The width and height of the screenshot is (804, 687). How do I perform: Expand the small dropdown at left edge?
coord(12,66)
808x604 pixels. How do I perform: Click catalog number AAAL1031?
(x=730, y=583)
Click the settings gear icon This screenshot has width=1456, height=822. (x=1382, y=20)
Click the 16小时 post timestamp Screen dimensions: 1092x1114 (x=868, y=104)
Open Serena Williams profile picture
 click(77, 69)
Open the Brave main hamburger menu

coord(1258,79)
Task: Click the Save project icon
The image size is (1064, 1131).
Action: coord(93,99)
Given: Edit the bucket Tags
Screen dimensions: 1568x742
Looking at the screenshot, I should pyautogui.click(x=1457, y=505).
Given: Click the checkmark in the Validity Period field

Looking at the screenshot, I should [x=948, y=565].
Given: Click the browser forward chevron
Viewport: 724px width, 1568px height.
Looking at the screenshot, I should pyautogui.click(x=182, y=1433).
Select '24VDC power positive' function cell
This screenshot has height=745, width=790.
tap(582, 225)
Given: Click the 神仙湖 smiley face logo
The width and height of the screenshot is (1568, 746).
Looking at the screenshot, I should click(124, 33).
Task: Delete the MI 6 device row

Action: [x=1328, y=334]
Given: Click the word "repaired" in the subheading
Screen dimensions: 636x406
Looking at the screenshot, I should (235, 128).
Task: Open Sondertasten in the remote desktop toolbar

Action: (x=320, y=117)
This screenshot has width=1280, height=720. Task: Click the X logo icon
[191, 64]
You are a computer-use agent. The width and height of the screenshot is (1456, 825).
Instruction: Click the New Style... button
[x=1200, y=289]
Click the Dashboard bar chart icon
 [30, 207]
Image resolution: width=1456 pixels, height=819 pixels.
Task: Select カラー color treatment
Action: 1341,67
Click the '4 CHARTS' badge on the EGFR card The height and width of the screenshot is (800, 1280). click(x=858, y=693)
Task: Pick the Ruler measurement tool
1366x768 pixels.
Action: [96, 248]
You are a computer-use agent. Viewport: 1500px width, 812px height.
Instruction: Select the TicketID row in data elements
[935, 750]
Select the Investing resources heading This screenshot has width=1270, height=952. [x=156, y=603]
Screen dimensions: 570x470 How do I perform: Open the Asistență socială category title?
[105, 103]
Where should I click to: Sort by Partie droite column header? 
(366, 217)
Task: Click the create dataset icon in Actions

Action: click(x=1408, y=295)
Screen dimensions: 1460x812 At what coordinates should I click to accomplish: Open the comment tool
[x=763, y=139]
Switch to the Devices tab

--------------------------------------------------

Rewrite the records from the line containing "Task: Delete the MI 6 device row" through the end of the records, replacing "Screen dimensions" with "Screen size" and changing nothing else.

Result:
Task: Delete the MI 6 device row

Action: [x=1328, y=334]
Given: Click the word "repaired" in the subheading
Screen size: 636x406
Looking at the screenshot, I should (235, 128).
Task: Open Sondertasten in the remote desktop toolbar

Action: (x=320, y=117)
This screenshot has width=1280, height=720. Task: Click the X logo icon
[191, 64]
You are a computer-use agent. The width and height of the screenshot is (1456, 825).
Instruction: Click the New Style... button
[x=1200, y=289]
Click the Dashboard bar chart icon
 [30, 207]
Image resolution: width=1456 pixels, height=819 pixels.
Task: Select カラー color treatment
Action: 1341,67
Click the '4 CHARTS' badge on the EGFR card The height and width of the screenshot is (800, 1280). click(x=858, y=693)
Task: Pick the Ruler measurement tool
1366x768 pixels.
Action: [96, 248]
You are a computer-use agent. Viewport: 1500px width, 812px height.
Instruction: Select the TicketID row in data elements
[935, 750]
Select the Investing resources heading This screenshot has width=1270, height=952. [x=156, y=603]
Screen size: 570x470 How do I perform: Open the Asistență socială category title?
[105, 103]
Where should I click to: Sort by Partie droite column header? 
(366, 217)
Task: Click the create dataset icon in Actions

Action: click(x=1408, y=295)
Screen size: 1460x812 At what coordinates should I click to accomplish: Open the comment tool
[x=763, y=139]
Switch to the Devices tab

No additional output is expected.